# [Given exercise A]
Answer these questions using the Parsoid email.
(i) What does Parsoid convert HTML to?
(ii) To clarify quote parsing, what markup should be used instead of <nowiki>'</nowiki>?
(iii) Which strategy has the somewhat adhoc approach favored so far?
# [Given exercise B]
Set down the part of the Parsoid email starting at "But, there are" and ending at "convert to wikitext.", copying it exactly.

On 04/02/2015 06:17 PM, Subramanya Sastry wrote:
Greetings!
Among other things, Parsoid converts HTML to wikitext. There are two requirements as far as this serialization / conversion goes:
- Preserving HTML -> HTML semantics (i.e. a list when serialized to
wikitext and parsed back should render as an identical list)
- Enforcing certain wikitext norms (i.e. use <nowiki/> to clarify
quote parsing instead of <nowiki>'</nowiki>; serialize categories on their own line, etc.)
In a large set of scenarios, there is no conflict between these two requirements, i.e. Parsoid's serialization to conform to certain wikitext style norms preserves the HTML -> HTML semantics.
But, there are some scenarios where these requirements are in conflict. This conflict arises when Parsoid receives HTML that is malformed [1], or sends HTML that has no representation in wikitext [2], or sends HTML that will serialize to wikitext that editors will complain about [3]. We have adopted a somewhat adhoc strategy so far while favouring the HTML -> HTML preservation strategy.
Correction: s/sends HTML/receives HTML/g ... My concern in this email is entirely about HTML that Parsoid receives that it has to convert to wikitext.
Subbu.
In some scenarios like [1], it is easier to argue that Parsoid should break HTML -> HTML semantics by effectively blaming the breakage in HTML roundripping on the client.
But, it is a little less clear in scenarios like [3]. ==<nowiki/>== is clearly valid wikitext and can be parsed back to preserve HTML semantics, there is a good argument to be made to also drop such empty headers in Parsoid. So, even though WYSIWYG model breaks here, that could be seen as a less serious bug that outputting ==<nowiki/>==.

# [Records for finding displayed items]
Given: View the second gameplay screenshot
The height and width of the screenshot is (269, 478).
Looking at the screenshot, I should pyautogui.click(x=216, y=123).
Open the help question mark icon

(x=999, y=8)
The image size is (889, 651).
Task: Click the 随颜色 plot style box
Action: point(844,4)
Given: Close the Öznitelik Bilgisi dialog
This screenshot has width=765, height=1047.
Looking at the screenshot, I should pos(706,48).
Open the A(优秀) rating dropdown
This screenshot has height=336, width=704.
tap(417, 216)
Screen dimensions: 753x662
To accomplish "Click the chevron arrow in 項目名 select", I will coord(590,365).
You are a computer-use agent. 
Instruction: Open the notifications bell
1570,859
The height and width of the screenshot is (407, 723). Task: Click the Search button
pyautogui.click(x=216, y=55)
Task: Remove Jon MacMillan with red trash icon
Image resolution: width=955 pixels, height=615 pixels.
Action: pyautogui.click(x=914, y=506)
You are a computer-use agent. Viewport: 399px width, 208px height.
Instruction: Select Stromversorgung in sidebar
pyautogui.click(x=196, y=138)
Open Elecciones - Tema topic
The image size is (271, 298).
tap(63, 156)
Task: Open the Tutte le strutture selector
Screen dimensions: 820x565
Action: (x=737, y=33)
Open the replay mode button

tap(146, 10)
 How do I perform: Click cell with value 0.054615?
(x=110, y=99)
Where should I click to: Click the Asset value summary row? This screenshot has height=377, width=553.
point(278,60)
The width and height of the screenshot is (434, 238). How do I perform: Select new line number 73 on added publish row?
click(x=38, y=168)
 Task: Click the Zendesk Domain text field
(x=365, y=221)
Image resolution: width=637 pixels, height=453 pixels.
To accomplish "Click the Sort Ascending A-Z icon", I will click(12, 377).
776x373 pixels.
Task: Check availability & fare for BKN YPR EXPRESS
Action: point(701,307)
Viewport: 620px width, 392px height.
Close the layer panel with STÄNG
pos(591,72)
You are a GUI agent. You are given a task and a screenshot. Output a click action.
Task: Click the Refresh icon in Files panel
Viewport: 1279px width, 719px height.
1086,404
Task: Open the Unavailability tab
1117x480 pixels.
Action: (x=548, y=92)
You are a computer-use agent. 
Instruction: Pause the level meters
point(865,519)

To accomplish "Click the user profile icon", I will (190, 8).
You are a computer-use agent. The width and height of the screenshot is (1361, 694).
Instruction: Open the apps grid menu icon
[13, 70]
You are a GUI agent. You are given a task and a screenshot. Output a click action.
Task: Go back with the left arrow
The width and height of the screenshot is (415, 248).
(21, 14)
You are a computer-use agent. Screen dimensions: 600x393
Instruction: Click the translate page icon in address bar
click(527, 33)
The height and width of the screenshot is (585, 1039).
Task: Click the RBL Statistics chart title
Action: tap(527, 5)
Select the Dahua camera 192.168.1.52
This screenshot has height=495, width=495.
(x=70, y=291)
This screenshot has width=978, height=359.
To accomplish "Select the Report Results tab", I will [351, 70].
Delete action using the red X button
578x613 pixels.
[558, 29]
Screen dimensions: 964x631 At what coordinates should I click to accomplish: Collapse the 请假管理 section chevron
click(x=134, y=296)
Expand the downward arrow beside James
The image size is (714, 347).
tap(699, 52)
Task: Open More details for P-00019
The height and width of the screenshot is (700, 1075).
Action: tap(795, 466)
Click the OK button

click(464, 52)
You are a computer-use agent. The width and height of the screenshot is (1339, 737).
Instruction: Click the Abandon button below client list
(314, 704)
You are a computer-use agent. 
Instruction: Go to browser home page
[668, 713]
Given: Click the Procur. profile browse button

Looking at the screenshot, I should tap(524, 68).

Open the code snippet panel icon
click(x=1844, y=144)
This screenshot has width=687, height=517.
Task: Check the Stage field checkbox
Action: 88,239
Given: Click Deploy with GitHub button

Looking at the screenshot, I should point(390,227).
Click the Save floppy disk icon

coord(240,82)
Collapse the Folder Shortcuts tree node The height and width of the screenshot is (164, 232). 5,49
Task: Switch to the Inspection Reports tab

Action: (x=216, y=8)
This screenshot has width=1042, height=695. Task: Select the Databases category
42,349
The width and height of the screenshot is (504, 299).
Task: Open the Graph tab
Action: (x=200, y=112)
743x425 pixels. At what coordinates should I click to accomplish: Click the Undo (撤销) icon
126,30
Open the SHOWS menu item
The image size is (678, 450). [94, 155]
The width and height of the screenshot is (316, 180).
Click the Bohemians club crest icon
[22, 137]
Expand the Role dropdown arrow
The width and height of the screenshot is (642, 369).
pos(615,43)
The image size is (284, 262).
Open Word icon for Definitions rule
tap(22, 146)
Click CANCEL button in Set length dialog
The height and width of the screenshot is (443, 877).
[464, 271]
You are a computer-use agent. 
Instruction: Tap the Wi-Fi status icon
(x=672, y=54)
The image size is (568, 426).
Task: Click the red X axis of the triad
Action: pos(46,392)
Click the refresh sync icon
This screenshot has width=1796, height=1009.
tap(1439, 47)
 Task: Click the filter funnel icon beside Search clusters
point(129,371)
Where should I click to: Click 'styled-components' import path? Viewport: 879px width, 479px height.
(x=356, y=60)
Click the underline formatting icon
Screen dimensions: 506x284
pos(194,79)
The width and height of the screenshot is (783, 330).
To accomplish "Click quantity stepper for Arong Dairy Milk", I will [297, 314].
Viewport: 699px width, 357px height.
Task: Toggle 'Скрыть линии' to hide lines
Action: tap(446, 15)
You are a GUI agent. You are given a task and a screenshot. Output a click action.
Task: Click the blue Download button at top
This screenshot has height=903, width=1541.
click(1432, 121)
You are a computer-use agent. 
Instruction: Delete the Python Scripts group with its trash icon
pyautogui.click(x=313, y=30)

# [Correct response A]
(i) Wikitext.
(ii) <nowiki/>
(iii) The HTML -> HTML preservation strategy.

# [Correct response B]
But, there are some scenarios where these requirements are in conflict. This conflict arises when Parsoid receives HTML that is malformed [1], or sends HTML that has no representation in wikitext [2], or sends HTML that will serialize to wikitext that editors will complain about [3]. We have adopted a somewhat adhoc strategy so far while favouring the HTML -> HTML preservation strategy.
Correction: s/sends HTML/receives HTML/g ... My concern in this email is entirely about HTML that Parsoid receives that it has to convert to wikitext.